▶ _PROVIDED DATA_

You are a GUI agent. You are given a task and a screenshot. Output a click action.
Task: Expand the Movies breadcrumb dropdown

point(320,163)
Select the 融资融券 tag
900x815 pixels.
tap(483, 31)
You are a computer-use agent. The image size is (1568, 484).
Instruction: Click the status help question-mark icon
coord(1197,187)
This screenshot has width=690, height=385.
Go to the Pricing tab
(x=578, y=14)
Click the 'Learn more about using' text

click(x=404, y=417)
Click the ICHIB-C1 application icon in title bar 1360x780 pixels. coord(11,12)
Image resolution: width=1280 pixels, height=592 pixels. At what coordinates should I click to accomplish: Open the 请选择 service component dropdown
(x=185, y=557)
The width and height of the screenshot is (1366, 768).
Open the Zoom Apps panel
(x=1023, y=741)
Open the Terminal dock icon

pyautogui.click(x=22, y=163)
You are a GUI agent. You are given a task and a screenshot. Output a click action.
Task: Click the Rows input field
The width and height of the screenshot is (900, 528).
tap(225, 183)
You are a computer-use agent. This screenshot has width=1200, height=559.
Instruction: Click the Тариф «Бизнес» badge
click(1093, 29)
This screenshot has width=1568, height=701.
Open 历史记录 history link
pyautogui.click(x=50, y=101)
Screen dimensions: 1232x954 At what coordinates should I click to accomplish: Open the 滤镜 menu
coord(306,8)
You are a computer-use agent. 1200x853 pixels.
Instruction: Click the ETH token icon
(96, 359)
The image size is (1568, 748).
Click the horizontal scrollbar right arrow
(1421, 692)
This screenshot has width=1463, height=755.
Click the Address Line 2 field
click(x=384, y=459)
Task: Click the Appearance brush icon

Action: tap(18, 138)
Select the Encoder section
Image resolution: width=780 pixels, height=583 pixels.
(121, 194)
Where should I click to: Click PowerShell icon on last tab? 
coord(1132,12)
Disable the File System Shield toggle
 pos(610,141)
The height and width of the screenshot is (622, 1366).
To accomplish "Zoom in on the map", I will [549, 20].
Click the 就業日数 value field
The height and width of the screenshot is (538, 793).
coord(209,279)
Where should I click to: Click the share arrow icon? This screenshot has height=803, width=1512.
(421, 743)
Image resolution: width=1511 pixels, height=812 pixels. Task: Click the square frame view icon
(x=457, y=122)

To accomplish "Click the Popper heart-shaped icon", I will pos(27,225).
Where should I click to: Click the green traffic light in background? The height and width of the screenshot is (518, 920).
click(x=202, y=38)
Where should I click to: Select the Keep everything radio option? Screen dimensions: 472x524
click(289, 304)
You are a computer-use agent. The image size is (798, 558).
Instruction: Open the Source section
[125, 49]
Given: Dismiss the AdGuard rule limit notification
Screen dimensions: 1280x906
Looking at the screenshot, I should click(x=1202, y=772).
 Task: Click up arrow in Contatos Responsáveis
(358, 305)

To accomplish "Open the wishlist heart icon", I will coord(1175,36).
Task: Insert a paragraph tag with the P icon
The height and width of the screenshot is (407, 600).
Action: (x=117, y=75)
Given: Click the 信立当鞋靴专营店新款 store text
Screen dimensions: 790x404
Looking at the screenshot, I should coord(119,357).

▶ _EXERCISE DIRECTIONS_
Can you rewrite the material beginning at the line that has "Task: Click the Appearance brush icon" and stopping after the line that has "pos(610,141)", with "Encoder" renamed to "Decoder" and everything else left unchanged? Return only those lines.

▶ _SOLUTION_
Task: Click the Appearance brush icon

Action: tap(18, 138)
Select the Decoder section
Image resolution: width=780 pixels, height=583 pixels.
(121, 194)
Where should I click to: Click PowerShell icon on last tab? 
coord(1132,12)
Disable the File System Shield toggle
 pos(610,141)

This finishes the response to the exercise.